Excerpt to read.
..........

"Pie-O-My" is the 44th episode of the HBO original series The Sopranos and the fifth of the show's fourth season. Written by Robin Green and Mitchell Burgess, and directed by Henry J. Bronchtein, it originally aired on October 13, 2002.

Starring
 James Gandolfini as Tony Soprano
 Lorraine Bracco as Dr. Jennifer Melfi *
 Edie Falco as Carmela Soprano
 Michael Imperioli as Christopher Moltisanti
 Dominic Chianese as Corrado Soprano, Jr. 
 Steven Van Zandt as Silvio Dante 
 Tony Sirico as Paulie Gualtieri *
 Robert Iler as Anthony Soprano, Jr. *
 Jamie-Lynn Sigler as Meadow Soprano 
 Drea de Matteo as Adriana La Cerva
 Aida Turturro as Janice Soprano
 Federico Castelluccio as Furio Giunta *
 Steven R. Schirripa as Bobby Baccalieri
 and Joe Pantoliano as Ralph Cifaretto

Guest starring
 Jerry Adler as Hesh Rabkin

Also guest starring

Synopsis

Adriana realizes that her club is not entirely hers, as the back rooms are freely used by Tony and his crew for business. Her FBI handlers, including her new contact Robyn Sanseverino, are pressing her for information. They tell her that Christopher is associating with dangerous criminals, and she can help him; they also cause her to doubt that Richie and Pussy are in witness protection. She gives away a little information about Patsy. At home, she relieves stress with heroin.

Janice is insinuating herself into Bobby's family life: she freezes out Mikey Palmice's widow JoJo, and serves the family Carmela's delicious lasagna, claiming it as her own. She urges Bobby to get over his grief as he might lose Junior's support. Bobby pulls himself together and completes a neglected task for Junior: meeting with a union shop steward to intimidate him into changing his vote in an upcoming election.

..........

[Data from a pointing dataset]

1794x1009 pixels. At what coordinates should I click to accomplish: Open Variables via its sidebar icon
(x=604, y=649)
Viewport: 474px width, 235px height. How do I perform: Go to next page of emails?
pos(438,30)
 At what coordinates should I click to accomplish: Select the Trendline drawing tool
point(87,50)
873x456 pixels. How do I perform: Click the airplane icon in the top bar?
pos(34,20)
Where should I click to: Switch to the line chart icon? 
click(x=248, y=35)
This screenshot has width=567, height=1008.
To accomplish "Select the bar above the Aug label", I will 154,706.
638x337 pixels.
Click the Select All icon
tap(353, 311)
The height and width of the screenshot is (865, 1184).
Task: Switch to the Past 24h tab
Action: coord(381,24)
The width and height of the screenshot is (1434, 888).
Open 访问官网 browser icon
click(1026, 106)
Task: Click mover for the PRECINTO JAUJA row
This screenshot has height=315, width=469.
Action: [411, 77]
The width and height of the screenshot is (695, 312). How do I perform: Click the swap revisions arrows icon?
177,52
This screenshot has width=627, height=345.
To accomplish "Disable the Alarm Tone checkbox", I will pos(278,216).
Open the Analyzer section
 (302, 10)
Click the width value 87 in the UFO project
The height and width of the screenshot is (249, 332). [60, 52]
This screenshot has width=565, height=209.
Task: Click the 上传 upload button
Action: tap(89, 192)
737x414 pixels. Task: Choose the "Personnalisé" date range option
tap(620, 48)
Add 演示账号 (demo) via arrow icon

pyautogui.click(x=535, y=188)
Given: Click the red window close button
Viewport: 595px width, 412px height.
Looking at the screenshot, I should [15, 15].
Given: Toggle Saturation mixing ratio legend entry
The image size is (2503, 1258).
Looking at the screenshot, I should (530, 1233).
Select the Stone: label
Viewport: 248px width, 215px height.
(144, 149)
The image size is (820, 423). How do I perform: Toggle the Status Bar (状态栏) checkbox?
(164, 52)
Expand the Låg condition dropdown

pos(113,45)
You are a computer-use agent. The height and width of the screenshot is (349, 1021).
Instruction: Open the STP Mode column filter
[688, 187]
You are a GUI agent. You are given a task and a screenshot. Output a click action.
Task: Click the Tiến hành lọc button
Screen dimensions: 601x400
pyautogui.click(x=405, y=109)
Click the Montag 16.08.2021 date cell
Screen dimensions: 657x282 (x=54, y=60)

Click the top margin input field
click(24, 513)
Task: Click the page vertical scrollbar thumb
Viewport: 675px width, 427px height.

..........

Exercise tasks.
**a)** Translate this sentence from the episode page into French: "Bobby pulls himself together and completes a neglected task for Junior: meeting with a union shop steward to intimidate him into changing his vote in an upcoming election."
**b)** Decide whether each statement agrees with the episode page. Answer yes or no, and quote the words of the episode page that settle it. (i) The episode was directed by Henry J. Bronchtein. (ii) Janice serves Bobby's family a lasagna she cooked herself. (iii) The episode first aired in 2003.
**c)** Quote word for word the stretch of the episode page from "Adriana realizes that" through "stress with heroin.".

Solutions by task.
**a)** Bobby se ressaisit et accomplit une tâche négligée pour Junior : rencontrer un délégué syndical afin de l'intimider pour qu'il change son vote lors d'une élection à venir.

**b)**
(i) Yes: "directed by Henry J. Bronchtein"
(ii) No: "serves the family Carmela's delicious lasagna, claiming it as her own"
(iii) No: "it originally aired on October 13, 2002"

**c)**
Adriana realizes that her club is not entirely hers, as the back rooms are freely used by Tony and his crew for business. Her FBI handlers, including her new contact Robyn Sanseverino, are pressing her for information. They tell her that Christopher is associating with dangerous criminals, and she can help him; they also cause her to doubt that Richie and Pussy are in witness protection. She gives away a little information about Patsy. At home, she relieves stress with heroin.